■ Supplied text
Oxytocin is also administered to pregnant women to “prevent and treat” postpartum haemorrhage (PPH).
NEW DELHI: The Delhi high court on Friday set aside the Centre’s decision to ban private firms from making and selling oxytocin, a drug which induces labour and controls bleeding during child birth.
A bench of Justices S. Ravindra Bhat and A.K. Chawla quashed the government’s April 27 notification imposing the ban, saying it was “arbitrary and unreasonable”.
The court also said the Centre’s decision to allow only a single state-run entity with no prior experience in manufacturing oxytocin to make and sell the drug, which has wide public use, was “fraught with potential adverse consequences”.
The order came on the pleas of BGP Products Operations GmbH, a subsidiary of Mylan Laboratories, Neon Laboratories and NGO All India Drug Action Network (AIDAN), which works to ensure access to essential medicines.
Oxytocin is also administered to pregnant women to “prevent and treat” postpartum haemorrhage (PPH). PPH accounts for about 35 per cent of all maternal deaths, as per the World Health Organisation (WHO).
As per the notification, the state-run Karnataka Antibiotics and Pharmaceuticals Ltd (KAPL) was solely allowed by the Centre to make the drug to meet the country’s needs.
The high court had on August 31, suspended till September 30, the central government’s prohibition on sale and manufacture of oxytocin by private companies for domestic use.
The stay was later extended till December 15. Thereafter, the court had extended the stay from time to time while it was hearing arguments in the matter.
The court had earlier noted that the material placed before it showed that when the decision was taken in February this year to restrict the sale of Oxytocin, KAPL was not even licensed to manufacture the drug and it was issued the licence only in April this year.

(Collected data entries)
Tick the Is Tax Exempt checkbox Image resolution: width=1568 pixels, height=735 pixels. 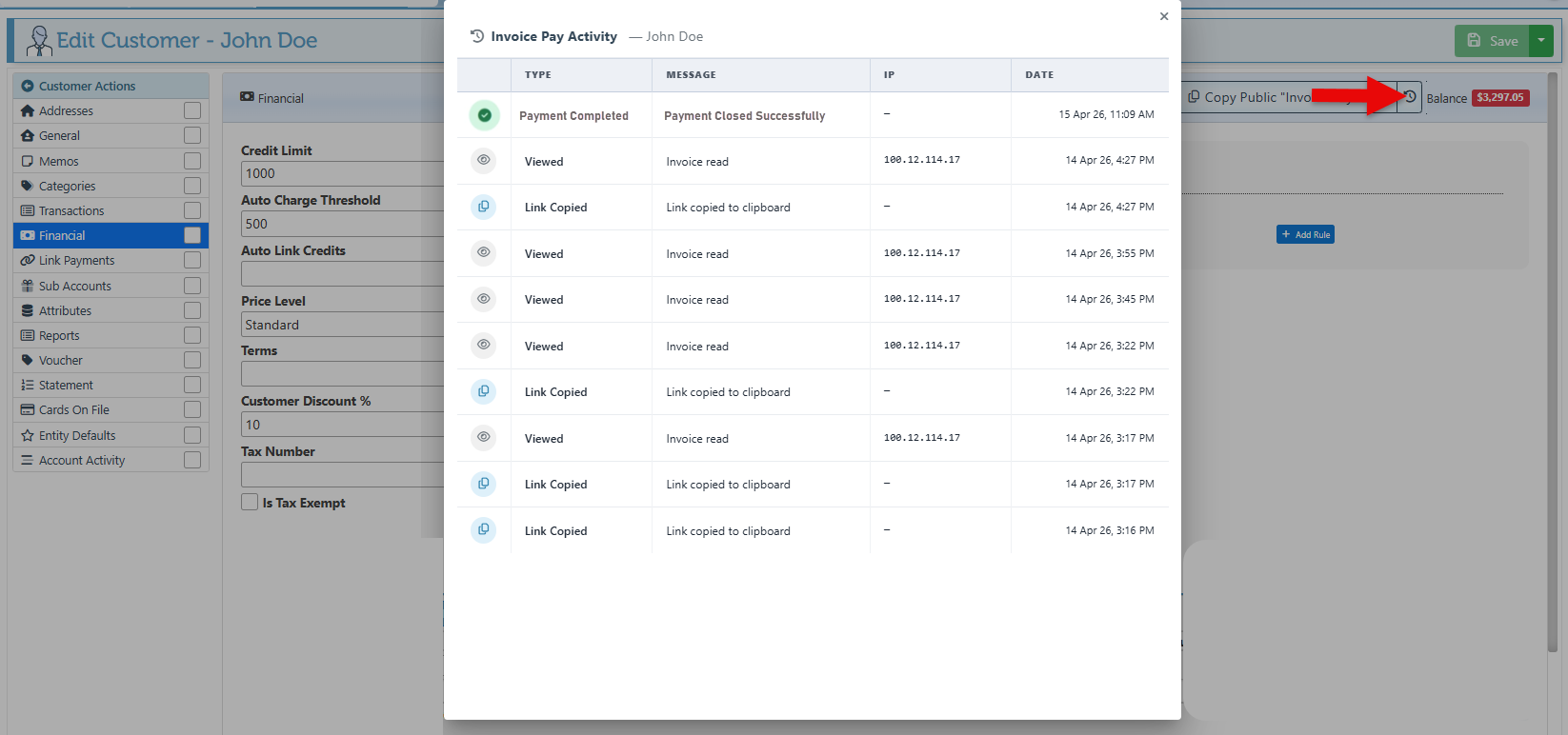coord(250,502)
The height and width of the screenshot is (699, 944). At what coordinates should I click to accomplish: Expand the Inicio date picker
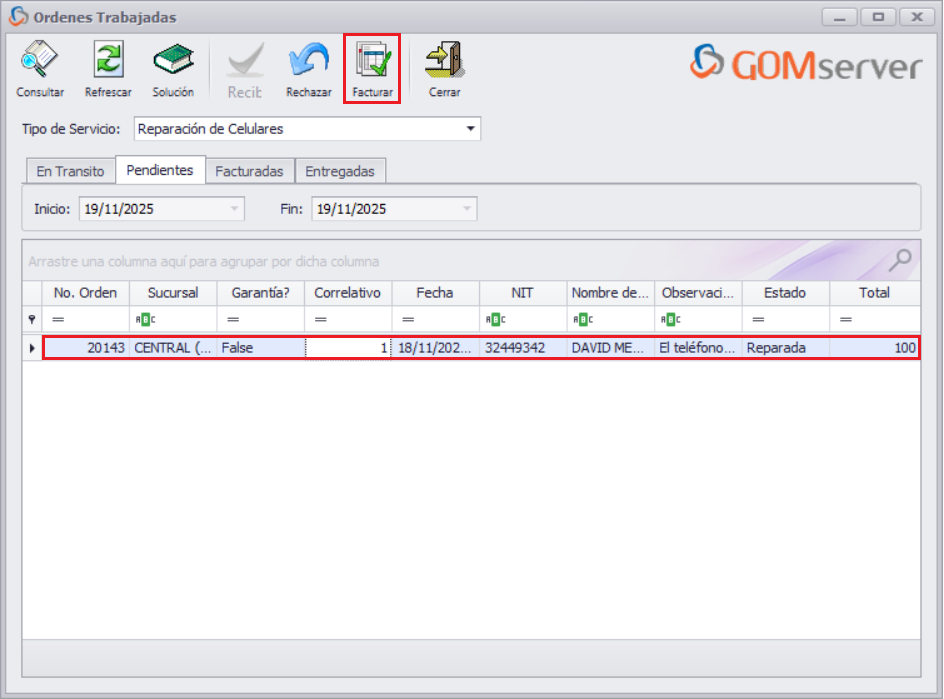click(231, 208)
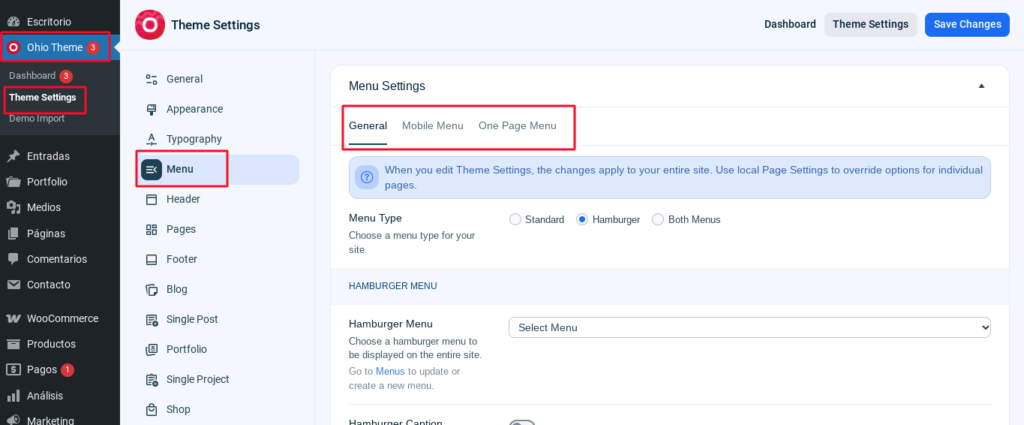
Task: Collapse the Menu Settings panel arrow
Action: (981, 86)
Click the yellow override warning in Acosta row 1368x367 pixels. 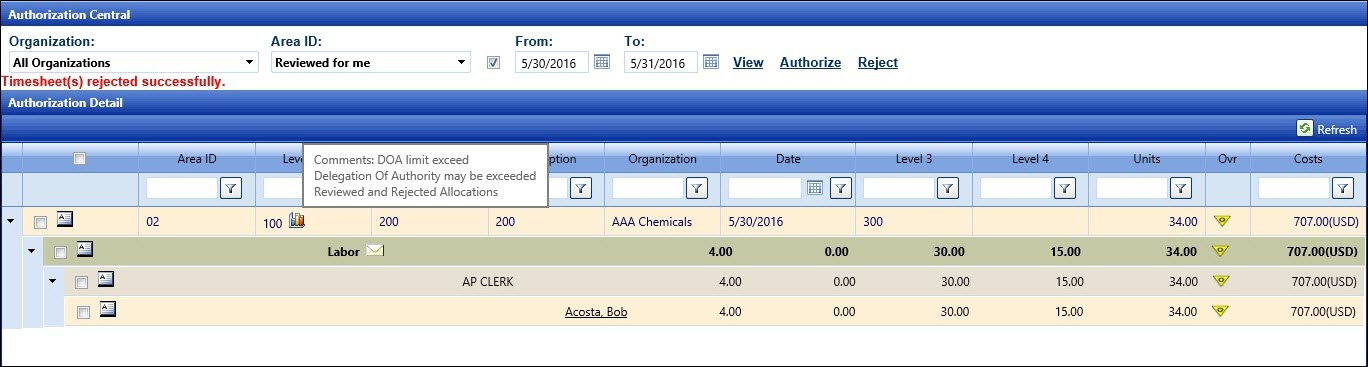[x=1219, y=311]
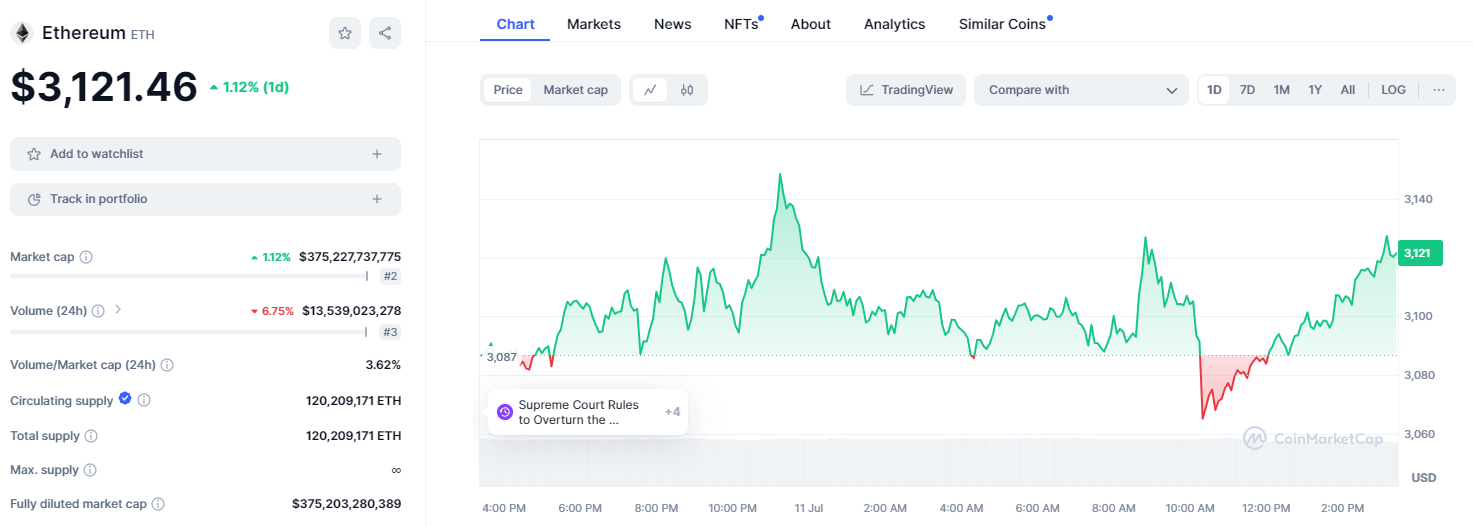This screenshot has height=527, width=1473.
Task: Click the share icon button
Action: pos(385,33)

■ Work order 1
Answer these questions using the article on the oxytocin ban:
(a) Which two justices made up the bench that quashed the notification?
(b) According to the World Health Organisation, about what share of all maternal deaths does postpartum haemorrhage account for?
(c) Until what date was the stay later extended?
■ Work order 2
Retype the passage of the article on the oxytocin ban between "The order came" and "Health Organisation (WHO).", inclusive.

■ Task solution 1
(a) S. Ravindra Bhat and A.K. Chawla
(b) About 35 per cent
(c) December 15

■ Task solution 2
The order came on the pleas of BGP Products Operations GmbH, a subsidiary of Mylan Laboratories, Neon Laboratories and NGO All India Drug Action Network (AIDAN), which works to ensure access to essential medicines.
Oxytocin is also administered to pregnant women to “prevent and treat” postpartum haemorrhage (PPH). PPH accounts for about 35 per cent of all maternal deaths, as per the World Health Organisation (WHO).